%%

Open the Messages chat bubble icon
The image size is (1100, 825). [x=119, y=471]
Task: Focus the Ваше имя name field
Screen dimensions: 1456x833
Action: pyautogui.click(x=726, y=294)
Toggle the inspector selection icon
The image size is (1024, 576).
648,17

%%

_YOUR GOAL_:
List the data above as numbered lines, omitting any blank lines.

_EXPECTED ANSWER_:
1. Open the Messages chat bubble icon
2. The image size is (1100, 825). [x=119, y=471]
3. Task: Focus the Ваше имя name field
4. Screen dimensions: 1456x833
5. Action: pyautogui.click(x=726, y=294)
6. Toggle the inspector selection icon
7. The image size is (1024, 576).
8. 648,17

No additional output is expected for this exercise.